_TASK DESCRIPTION_
All lines from the one with "Task: Remove the" through the end of the records below are to be given again exactly, and nothing else.
____________
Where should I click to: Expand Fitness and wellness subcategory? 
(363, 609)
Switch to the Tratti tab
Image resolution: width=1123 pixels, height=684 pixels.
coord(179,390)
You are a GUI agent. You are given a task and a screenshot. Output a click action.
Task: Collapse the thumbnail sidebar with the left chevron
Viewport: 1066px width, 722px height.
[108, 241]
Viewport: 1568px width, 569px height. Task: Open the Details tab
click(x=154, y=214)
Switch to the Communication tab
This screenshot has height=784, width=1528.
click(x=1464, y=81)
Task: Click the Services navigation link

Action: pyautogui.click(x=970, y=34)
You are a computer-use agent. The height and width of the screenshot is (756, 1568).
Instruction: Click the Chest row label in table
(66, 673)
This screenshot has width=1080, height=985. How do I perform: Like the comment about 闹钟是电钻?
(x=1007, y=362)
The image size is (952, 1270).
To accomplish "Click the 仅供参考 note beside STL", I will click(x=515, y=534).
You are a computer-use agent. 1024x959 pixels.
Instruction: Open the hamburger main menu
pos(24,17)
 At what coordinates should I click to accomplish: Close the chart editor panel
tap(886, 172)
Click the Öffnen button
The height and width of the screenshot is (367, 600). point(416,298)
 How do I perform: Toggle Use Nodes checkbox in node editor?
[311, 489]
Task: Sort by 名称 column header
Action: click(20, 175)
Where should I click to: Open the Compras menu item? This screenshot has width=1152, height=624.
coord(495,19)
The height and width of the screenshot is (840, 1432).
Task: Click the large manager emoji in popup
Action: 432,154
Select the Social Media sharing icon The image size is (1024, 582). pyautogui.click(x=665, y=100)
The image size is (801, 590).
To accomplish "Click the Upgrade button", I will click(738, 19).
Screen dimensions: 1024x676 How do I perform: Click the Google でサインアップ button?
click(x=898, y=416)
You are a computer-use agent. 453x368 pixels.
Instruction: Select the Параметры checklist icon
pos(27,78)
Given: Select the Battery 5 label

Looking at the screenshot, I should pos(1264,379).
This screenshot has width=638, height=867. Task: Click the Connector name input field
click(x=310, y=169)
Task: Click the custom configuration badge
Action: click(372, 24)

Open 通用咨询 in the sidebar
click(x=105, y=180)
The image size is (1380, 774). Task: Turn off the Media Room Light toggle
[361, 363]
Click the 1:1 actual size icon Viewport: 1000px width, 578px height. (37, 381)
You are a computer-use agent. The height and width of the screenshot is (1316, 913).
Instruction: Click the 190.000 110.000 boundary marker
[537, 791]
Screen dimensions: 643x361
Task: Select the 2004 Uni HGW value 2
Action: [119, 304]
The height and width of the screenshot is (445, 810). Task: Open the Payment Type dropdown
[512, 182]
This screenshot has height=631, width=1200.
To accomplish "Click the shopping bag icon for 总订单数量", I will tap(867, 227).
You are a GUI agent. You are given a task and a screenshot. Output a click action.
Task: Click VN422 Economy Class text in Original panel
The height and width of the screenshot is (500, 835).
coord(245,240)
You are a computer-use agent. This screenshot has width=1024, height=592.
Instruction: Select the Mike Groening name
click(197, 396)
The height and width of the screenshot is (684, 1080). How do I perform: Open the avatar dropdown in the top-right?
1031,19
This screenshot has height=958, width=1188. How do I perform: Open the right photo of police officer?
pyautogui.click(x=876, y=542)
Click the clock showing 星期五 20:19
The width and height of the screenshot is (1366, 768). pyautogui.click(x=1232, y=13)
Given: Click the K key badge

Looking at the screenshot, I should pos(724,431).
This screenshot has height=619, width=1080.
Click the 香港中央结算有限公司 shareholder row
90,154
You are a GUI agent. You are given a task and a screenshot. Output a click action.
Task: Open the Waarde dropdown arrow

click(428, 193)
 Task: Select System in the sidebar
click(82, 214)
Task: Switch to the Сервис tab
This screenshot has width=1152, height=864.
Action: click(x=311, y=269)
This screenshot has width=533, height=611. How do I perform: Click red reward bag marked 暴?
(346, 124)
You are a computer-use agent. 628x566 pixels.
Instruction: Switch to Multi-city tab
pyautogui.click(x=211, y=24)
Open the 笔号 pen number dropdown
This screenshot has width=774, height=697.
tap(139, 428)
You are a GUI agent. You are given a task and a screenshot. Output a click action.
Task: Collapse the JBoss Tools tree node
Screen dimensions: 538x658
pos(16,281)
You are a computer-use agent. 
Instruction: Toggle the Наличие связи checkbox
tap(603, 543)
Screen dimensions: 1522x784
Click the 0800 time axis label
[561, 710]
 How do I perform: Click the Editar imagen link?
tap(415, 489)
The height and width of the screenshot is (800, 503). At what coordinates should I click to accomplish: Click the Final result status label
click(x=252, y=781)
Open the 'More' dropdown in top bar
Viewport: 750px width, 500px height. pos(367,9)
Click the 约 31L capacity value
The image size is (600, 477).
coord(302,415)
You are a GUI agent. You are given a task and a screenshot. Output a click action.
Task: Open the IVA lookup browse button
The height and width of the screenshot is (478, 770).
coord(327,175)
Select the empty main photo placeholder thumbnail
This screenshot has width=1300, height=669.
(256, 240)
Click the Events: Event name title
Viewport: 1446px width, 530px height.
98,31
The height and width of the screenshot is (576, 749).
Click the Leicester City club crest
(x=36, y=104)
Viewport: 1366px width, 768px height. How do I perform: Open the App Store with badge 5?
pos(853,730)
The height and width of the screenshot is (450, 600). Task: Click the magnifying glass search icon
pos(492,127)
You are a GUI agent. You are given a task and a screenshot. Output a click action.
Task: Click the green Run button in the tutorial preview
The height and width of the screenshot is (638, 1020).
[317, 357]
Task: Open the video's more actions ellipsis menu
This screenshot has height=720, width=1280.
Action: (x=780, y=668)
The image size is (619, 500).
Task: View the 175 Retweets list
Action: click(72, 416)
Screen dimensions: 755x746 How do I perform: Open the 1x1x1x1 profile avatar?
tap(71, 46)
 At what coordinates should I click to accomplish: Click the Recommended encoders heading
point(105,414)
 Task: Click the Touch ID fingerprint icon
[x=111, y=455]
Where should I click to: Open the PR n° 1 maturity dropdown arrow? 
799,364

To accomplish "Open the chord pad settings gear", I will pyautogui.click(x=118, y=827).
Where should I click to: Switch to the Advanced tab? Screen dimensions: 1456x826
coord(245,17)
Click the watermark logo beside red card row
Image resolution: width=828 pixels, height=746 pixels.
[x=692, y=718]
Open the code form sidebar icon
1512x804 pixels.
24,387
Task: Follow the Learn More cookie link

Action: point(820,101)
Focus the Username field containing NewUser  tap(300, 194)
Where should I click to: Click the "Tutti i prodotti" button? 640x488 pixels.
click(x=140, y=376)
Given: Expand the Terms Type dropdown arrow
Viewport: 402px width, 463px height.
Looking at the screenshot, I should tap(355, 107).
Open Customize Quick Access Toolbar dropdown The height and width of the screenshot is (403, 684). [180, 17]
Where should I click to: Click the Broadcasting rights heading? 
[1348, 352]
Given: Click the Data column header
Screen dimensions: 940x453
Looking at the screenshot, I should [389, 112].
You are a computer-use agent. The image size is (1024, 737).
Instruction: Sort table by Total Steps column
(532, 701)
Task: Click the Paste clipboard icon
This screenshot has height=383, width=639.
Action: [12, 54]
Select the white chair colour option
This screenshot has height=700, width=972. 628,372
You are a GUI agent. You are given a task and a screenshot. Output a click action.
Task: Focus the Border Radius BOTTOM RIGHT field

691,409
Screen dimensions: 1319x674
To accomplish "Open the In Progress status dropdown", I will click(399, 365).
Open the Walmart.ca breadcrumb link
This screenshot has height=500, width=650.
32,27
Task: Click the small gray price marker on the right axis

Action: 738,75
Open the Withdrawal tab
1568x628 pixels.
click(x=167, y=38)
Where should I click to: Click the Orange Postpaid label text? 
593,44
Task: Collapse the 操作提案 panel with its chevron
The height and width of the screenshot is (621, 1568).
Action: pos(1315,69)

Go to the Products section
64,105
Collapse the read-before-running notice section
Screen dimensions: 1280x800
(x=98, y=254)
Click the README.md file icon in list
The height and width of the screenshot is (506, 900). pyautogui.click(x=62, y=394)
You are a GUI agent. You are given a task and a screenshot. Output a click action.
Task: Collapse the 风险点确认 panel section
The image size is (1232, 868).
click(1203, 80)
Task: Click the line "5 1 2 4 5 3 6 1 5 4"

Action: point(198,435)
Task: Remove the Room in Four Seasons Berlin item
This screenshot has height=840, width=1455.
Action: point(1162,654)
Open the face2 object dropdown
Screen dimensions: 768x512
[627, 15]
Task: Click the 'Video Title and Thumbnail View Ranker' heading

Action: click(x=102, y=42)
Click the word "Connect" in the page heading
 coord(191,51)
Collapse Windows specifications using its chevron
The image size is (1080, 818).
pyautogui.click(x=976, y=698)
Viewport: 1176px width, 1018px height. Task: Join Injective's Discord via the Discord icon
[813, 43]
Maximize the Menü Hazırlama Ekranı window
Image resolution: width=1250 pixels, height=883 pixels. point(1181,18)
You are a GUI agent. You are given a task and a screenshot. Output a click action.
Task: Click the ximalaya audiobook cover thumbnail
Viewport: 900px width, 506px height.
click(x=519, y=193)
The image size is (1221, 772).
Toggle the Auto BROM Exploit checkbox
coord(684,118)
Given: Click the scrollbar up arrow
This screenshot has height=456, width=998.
____________
_RESULT FOR THIS EXERCISE_
Task: Remove the Room in Four Seasons Berlin item
This screenshot has height=840, width=1455.
Action: point(1162,654)
Open the face2 object dropdown
Screen dimensions: 768x512
[627, 15]
Task: Click the 'Video Title and Thumbnail View Ranker' heading

Action: click(x=102, y=42)
Click the word "Connect" in the page heading
 coord(191,51)
Collapse Windows specifications using its chevron
The image size is (1080, 818).
pyautogui.click(x=976, y=698)
Viewport: 1176px width, 1018px height. Task: Join Injective's Discord via the Discord icon
[813, 43]
Maximize the Menü Hazırlama Ekranı window
Image resolution: width=1250 pixels, height=883 pixels. point(1181,18)
You are a GUI agent. You are given a task and a screenshot. Output a click action.
Task: Click the ximalaya audiobook cover thumbnail
Viewport: 900px width, 506px height.
click(x=519, y=193)
The image size is (1221, 772).
Toggle the Auto BROM Exploit checkbox
coord(684,118)
Given: Click the scrollbar up arrow
This screenshot has height=456, width=998.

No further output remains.